Can a meal alter your perspective or offer you profound insight?
You have probably heard the saying, we eat with our eyes. Presentation affects how appetizing a dish appears–a beautifully presented dish can wet our hunger, while a sloppily plated dish can sour it. These days, with foodie culture featuring so prominently in the media, the standards for what is expected of restaurants is higher than ever. People are travelling far to find new and exciting flavors.
The proliferation of food photography and recipe sharing on social media has spurred a wide appreciation of food visually. Millions of photographs on Pinterest and Instagram offer home cooks inspiration, entertainment and awe. Food cinematography tantalizes viewers with up-close shots and creeping camera rolls over table spreads.
The infamous bacon-wrapped grilled cheese sandwich. Source.
According to a Supermarket Guru survey, an overwhelming 91% of people surveyed said they watch food shows. Additionally, 36% of people surveyed said they watch cooking shows multiple times a week, 79% of people said they watch cooking shows to get new ideas and 63% watch simply for entertainment.
Even people who don’t cook are happy to flip through albums of beautifully plated and artfully photographed foods. Entire blogs, websites, and Reddit threads are dedicated to “food porn” (www.foodporndaily.com, anyone?). It’s a worldwide obsession with food observation. The average person is likely to have a favorite celebrity chef–even if they’ve never eaten at one of their restaurants. People are enchanted by the vibrant personality of these chefs, their philosophies for how to eat and live better, and their creative and exciting plating.

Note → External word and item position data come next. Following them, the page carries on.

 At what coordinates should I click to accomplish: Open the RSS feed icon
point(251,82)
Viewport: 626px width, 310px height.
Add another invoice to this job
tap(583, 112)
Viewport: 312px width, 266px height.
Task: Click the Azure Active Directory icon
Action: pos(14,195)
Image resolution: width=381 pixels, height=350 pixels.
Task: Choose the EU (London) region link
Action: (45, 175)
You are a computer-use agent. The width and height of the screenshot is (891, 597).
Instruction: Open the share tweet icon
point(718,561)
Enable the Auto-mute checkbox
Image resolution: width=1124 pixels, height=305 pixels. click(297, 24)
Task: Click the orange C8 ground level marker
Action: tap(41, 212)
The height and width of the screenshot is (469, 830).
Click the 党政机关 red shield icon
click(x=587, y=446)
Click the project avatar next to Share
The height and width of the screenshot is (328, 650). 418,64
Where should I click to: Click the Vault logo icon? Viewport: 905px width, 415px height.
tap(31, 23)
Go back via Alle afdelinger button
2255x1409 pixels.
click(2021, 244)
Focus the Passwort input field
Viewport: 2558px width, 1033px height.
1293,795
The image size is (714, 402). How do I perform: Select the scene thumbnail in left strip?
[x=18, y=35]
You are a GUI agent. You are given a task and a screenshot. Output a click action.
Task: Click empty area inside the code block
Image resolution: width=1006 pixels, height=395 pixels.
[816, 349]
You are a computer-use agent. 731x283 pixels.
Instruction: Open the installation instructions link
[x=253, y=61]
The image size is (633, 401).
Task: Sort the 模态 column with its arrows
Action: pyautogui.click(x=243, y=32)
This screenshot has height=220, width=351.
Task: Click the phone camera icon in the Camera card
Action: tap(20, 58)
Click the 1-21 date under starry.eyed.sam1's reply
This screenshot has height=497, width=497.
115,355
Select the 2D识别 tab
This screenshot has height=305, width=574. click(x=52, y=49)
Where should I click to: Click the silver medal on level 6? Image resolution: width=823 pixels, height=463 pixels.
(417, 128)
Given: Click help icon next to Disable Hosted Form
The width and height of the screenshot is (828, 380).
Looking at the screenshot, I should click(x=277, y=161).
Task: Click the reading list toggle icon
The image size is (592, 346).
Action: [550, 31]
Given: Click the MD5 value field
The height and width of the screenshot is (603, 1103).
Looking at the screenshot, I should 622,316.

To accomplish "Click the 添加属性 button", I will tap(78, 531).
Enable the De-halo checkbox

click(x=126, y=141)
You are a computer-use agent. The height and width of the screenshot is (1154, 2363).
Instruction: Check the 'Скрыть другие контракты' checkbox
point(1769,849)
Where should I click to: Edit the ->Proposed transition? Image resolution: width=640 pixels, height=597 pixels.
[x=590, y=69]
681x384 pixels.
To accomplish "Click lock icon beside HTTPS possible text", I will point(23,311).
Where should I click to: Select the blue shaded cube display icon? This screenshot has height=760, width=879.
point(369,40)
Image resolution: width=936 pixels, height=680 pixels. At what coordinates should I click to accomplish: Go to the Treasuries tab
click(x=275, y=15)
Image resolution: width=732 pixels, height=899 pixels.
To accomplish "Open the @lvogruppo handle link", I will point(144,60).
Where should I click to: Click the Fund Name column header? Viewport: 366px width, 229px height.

When people actually sit down to enjoy a gourmet meal, many of them preserve the experience through photographs. These photographs are indicators of the diner’s tastes, class, sense of refinement and adventurous disposition. When people go on vacation, you will be able to spot the food-conscious traveler by the ratio of exotic food photographs there are in their albums compared to photographs of sites and people. People treat their consumption of foreign food in much the same way that they would their visitation of a famous architectural structure or painting. It shows their openness to learning, their desire to see all the world has to offer, and the scope of their imagination.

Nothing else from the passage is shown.